> Assigned task
A faithful transcription of all the records is required.

++++++++++++++++++++

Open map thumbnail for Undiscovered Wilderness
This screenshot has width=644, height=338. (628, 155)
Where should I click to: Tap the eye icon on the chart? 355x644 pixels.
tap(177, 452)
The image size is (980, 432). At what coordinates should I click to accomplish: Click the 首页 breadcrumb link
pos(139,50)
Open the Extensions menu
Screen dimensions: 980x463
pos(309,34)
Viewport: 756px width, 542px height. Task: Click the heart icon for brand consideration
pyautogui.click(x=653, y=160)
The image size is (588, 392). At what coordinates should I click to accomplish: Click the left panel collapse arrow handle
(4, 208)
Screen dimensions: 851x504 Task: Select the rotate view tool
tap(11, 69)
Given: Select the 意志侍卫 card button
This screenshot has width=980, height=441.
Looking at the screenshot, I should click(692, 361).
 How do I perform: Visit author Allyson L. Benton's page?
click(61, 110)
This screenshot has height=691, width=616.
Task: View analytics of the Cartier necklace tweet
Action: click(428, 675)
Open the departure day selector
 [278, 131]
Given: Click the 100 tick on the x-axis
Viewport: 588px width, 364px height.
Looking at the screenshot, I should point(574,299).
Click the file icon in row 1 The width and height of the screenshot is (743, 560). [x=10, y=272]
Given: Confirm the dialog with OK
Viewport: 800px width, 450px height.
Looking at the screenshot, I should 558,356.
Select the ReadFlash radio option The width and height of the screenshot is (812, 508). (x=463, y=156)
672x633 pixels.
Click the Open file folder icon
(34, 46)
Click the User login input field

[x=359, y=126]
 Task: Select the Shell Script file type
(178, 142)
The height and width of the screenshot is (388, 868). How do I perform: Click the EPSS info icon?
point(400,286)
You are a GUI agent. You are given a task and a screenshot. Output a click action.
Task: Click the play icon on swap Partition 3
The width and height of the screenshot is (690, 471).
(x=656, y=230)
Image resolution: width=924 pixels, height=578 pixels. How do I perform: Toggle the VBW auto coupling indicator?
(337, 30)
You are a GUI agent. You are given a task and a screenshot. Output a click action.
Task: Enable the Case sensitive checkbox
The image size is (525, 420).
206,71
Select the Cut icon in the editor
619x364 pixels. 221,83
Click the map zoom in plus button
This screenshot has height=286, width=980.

++++++++++++++++++++

> Solution
Open map thumbnail for Undiscovered Wilderness
This screenshot has width=644, height=338. (628, 155)
Where should I click to: Tap the eye icon on the chart? 355x644 pixels.
tap(177, 452)
The image size is (980, 432). At what coordinates should I click to accomplish: Click the 首页 breadcrumb link
pos(139,50)
Open the Extensions menu
Screen dimensions: 980x463
pos(309,34)
Viewport: 756px width, 542px height. Task: Click the heart icon for brand consideration
pyautogui.click(x=653, y=160)
The image size is (588, 392). At what coordinates should I click to accomplish: Click the left panel collapse arrow handle
(4, 208)
Screen dimensions: 851x504 Task: Select the rotate view tool
tap(11, 69)
Given: Select the 意志侍卫 card button
This screenshot has width=980, height=441.
Looking at the screenshot, I should click(692, 361).
 How do I perform: Visit author Allyson L. Benton's page?
click(61, 110)
This screenshot has height=691, width=616.
Task: View analytics of the Cartier necklace tweet
Action: click(428, 675)
Open the departure day selector
 [278, 131]
Given: Click the 100 tick on the x-axis
Viewport: 588px width, 364px height.
Looking at the screenshot, I should point(574,299).
Click the file icon in row 1 The width and height of the screenshot is (743, 560). [x=10, y=272]
Given: Confirm the dialog with OK
Viewport: 800px width, 450px height.
Looking at the screenshot, I should 558,356.
Select the ReadFlash radio option The width and height of the screenshot is (812, 508). (x=463, y=156)
672x633 pixels.
Click the Open file folder icon
(34, 46)
Click the User login input field

[x=359, y=126]
 Task: Select the Shell Script file type
(178, 142)
The height and width of the screenshot is (388, 868). How do I perform: Click the EPSS info icon?
point(400,286)
You are a GUI agent. You are given a task and a screenshot. Output a click action.
Task: Click the play icon on swap Partition 3
The width and height of the screenshot is (690, 471).
(x=656, y=230)
Image resolution: width=924 pixels, height=578 pixels. How do I perform: Toggle the VBW auto coupling indicator?
(337, 30)
You are a GUI agent. You are given a task and a screenshot. Output a click action.
Task: Enable the Case sensitive checkbox
The image size is (525, 420).
206,71
Select the Cut icon in the editor
619x364 pixels. 221,83
Click the map zoom in plus button
This screenshot has height=286, width=980.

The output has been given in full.